We know that well. However, that has not happened. The Government flagged it would happen; it has not. It has not been announced this afternoon.

In other articles it was suggested that Ireland needs to persuade the EU-IMF to agree a lower pace of bank deleveraging, and I agree with that. That was one of the main objectives of our diplomacy in our final few months as well. From what the Minister stated this afternoon, he has made a little more progress on that front, which is an important front on which to make progress, but I would prefer to see more definitive progress on it. Clearly, we cannot have a fire sale of assets in the Irish banking sector. That would accelerate losses to a degree which we cannot contemplate.

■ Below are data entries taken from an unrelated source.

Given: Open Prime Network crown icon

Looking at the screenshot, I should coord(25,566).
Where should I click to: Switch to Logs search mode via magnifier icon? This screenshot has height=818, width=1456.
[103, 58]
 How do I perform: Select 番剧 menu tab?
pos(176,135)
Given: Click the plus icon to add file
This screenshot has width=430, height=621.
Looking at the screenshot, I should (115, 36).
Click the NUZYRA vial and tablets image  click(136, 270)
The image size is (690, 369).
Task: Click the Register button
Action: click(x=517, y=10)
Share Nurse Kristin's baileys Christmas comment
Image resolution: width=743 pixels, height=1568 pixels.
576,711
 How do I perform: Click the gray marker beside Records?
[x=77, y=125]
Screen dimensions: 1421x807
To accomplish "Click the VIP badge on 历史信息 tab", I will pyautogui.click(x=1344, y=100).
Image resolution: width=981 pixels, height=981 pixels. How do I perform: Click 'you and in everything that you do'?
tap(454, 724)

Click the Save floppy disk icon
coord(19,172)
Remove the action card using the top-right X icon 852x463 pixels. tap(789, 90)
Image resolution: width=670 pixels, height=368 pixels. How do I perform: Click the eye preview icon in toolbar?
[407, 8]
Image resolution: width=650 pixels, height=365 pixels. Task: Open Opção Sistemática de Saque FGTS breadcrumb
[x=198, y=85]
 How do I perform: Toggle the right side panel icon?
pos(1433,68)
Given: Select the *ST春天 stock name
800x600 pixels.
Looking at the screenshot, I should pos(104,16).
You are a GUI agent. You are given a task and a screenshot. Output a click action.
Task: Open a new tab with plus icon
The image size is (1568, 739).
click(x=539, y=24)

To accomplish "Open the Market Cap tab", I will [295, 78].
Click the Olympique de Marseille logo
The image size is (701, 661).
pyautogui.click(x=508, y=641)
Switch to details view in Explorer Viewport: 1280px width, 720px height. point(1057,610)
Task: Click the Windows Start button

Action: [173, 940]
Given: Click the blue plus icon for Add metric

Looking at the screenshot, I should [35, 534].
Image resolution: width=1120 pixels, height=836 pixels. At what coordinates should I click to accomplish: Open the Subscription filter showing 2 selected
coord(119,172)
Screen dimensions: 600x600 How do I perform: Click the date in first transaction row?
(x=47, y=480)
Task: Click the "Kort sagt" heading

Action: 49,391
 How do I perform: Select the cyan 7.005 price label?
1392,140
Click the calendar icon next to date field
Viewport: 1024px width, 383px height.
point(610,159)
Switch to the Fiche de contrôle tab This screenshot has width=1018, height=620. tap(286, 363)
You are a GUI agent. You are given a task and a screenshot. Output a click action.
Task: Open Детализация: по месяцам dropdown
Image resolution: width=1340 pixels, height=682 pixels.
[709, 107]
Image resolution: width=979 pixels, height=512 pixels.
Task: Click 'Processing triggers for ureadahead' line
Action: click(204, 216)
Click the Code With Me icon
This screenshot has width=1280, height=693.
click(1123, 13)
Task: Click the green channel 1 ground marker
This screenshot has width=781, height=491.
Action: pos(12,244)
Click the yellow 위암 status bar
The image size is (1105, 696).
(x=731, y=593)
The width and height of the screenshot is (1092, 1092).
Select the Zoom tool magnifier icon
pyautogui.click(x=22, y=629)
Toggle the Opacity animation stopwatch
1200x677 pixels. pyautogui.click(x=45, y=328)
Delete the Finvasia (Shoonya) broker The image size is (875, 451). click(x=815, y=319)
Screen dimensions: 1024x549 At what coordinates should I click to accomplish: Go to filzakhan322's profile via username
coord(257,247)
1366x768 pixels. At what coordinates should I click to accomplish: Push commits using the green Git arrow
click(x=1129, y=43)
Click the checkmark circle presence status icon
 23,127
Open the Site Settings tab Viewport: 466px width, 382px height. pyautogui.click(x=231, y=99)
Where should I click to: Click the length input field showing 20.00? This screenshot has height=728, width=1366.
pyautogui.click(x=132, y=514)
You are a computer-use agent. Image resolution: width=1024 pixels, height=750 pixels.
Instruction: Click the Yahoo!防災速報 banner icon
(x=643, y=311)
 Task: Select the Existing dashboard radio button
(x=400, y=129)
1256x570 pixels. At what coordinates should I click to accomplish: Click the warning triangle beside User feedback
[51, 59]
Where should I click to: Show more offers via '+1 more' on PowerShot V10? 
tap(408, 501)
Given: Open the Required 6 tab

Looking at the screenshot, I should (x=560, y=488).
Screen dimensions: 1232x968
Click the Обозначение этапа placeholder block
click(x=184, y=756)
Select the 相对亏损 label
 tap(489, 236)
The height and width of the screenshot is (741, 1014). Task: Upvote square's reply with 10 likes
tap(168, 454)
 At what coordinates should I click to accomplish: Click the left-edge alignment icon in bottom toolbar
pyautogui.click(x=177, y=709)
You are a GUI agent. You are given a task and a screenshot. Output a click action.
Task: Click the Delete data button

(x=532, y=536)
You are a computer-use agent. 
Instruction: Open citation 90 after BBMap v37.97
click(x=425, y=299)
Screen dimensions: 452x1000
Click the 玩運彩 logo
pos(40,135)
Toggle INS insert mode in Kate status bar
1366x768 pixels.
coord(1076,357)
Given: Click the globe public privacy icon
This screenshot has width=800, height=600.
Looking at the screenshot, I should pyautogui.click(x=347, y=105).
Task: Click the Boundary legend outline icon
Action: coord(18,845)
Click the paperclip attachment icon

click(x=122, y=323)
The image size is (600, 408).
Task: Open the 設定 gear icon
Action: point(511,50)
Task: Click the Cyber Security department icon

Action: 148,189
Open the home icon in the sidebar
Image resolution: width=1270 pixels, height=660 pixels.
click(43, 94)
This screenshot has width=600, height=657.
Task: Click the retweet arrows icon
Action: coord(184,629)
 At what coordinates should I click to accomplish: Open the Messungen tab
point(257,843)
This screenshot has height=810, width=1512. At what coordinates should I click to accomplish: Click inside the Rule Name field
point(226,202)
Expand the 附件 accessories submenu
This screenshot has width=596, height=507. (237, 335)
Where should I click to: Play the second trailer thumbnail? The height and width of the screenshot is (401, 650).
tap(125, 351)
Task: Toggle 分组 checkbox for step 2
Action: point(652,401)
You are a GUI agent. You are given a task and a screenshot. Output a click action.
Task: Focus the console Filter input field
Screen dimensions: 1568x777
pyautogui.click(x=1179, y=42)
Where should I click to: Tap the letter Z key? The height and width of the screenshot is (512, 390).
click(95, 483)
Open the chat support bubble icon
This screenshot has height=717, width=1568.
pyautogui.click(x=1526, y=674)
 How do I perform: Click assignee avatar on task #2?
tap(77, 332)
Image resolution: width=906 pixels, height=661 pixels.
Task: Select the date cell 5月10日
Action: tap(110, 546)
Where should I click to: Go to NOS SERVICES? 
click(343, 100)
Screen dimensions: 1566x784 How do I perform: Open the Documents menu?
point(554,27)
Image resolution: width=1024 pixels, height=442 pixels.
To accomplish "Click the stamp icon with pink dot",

Of course, the burden of the programme for Government was that NAMA had crystalised losses. That was losses in transparently devalued assets in the property sector. What we are looking at here is a crystallisation of losses, not in the land and development category but in the home ownership category and in the category of business lending. That crystallisation will impose a significant additional burden on the taxpayer. Given that we are talking today about stress testing in the banking sector and home purchase, it is extraordinary that the Government has announced no initiative in parallel on the protection of home owners. In fact, the promise to deliver mortgage interest relief within 100 days, which had a decisive impact at the doorsteps when unveiled by Fine Gael, is not being implemented in the first 100 days and has been deferred for consideration to the budget which will be introduced later this year. That, of course, had to be done because the existing incentives for persons to purchase houses and avail of mortgage interest relief must be kept in place to breathe some life into the first-time buyers' market. I made that clear during the election campaign and I am glad the Minister has now accommodated himself to the policy of the previous Government in that regard as well.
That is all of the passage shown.